Richmond’s Confederate Monuments Were Used to Sell a Segregated NeighborhoodRoundup
tags: racism, segregation, Confederacy, monuments
Kevin M. Levin is a historian and educator based in Boston. He is the author and editor of two books. He is the author of Searching for Black Confederates: The Civil War’s Most Persistent Myth.
On May 29, 1890, roughly 150,000 people gathered for the dedication of the Robert E. Lee monument in Richmond. It was an opportunity to celebrate a man who many believed embodied the virtues of the old South, the “Christian Warrior” who bravely fought to the bitter end for the Confederacy’s Lost Cause. The Richmond industrialist and former Confederate staff officer Archer Anderson predicted that the monument would continue to teach “generations yet unborn,” and that it would “stand as the embodiment of a brave and virtuous people’s ideal leader!”
It was also an opportunity to showcase a new real-estate development that included wide boulevards and Monument Avenue itself—a divided boulevard, 140 feet wide, featuring parallel rows of trees along its center and another row lining the housefronts. The neighborhood was developed exclusively for white residents. Eventually, the avenue would feature monuments to Lee, “Stonewall” Jackson, and J. E. B. Stuart; to Confederate President Jefferson Davis; and to the Confederate official Matthew Fontaine Maury.
The Confederate monuments dedicated throughout the South from 1880 to 1930 were never intended to be passive commemorations of a dead past; rather, they helped do the work of justifying segregation and relegating African Americans to second-class status. Monument Avenue was unique in this regard. While most monuments were added to public spaces such as courthouse squares, parks, and intersections, Monument Avenue was conceived as part of the initial plans for the development of the city’s West End neighborhood—a neighborhood that explicitly barred black Richmonders.
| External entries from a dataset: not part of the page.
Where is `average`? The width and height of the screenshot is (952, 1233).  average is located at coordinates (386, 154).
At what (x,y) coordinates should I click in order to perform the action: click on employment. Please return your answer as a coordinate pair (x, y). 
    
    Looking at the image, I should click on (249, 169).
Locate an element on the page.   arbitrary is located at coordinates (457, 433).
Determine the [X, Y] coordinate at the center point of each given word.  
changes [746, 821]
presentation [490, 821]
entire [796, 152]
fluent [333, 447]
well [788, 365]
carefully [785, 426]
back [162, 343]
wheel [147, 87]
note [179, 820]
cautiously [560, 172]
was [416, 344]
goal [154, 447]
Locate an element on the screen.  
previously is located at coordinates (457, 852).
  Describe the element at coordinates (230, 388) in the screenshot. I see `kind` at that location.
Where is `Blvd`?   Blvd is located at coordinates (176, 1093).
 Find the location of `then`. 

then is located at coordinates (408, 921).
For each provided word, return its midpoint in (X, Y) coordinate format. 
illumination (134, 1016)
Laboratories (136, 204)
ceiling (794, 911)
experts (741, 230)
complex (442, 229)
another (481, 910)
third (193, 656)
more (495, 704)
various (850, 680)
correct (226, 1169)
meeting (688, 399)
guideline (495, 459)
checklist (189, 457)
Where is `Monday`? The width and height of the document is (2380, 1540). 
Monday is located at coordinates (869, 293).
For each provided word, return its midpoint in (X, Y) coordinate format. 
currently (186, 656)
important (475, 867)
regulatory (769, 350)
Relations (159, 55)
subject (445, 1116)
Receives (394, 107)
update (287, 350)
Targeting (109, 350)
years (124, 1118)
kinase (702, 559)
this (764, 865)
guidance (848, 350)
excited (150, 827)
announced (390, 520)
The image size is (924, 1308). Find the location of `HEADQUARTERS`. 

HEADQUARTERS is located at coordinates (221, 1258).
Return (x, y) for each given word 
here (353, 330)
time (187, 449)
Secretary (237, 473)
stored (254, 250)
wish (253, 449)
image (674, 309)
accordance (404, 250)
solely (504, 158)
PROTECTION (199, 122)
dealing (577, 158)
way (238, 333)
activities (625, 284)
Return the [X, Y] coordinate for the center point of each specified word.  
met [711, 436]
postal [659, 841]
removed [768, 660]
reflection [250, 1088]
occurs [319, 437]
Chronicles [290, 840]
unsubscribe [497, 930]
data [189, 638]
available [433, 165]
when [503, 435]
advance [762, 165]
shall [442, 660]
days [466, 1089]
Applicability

By the turn of the 20th century, civic leaders in Richmond and elsewhere embraced the economic vision of a “new South” led, according to the historian Reiko Hillyer, by a “rising class of businessmen and industrialists who owed their growing economic power to alliances with northern business interests” and who “sought to promote an era of national reconciliation and a climate favorable to business and industrial expansion.” These men—bank presidents, manufacturers, lawyers, and real-estate developers—purchased lots and built impressive homes along Monument Avenue.
Throughout the development of the neighborhood, real-estate companies used the monuments to entice buyers. In 1913, the Greater Richmond Realty Company took out an ad in the Richmond Times-Dispatch that included an illustration of the proposed Jackson monument under the headline: “Stuart, Lee, Davis, Have Already Been Honored. No Longer Neglect Jackson.” The depiction of the intersection along with a tree-lined field in the background made it easier for potential buyers to envision their home overlooking the Confederate general. The ad implied that Jackson would not be fully honored until all the lots were claimed and occupied.
Real-estate companies also reassured potential buyers through restrictive covenants that “no lots can ever be sold or rented in MONUMENT AVENUE PARK to any person of African descent.” This was a reassuring message for white Richmonders during a time of unrest and uncertainty. Business and civic leaders worried about labor activism among the city’s black tobacco workers and elsewhere during this period of industrial expansion. Many still recalled with horror the brief but consequential period from 1879 to 1883, in which a biracial party known as the Readjusters controlled the wheels of government throughout the city and state. Large numbers of black Virginians voted, attended public schools, and were elected to local and state positions, all under the leadership of the former Confederate general William Mahone.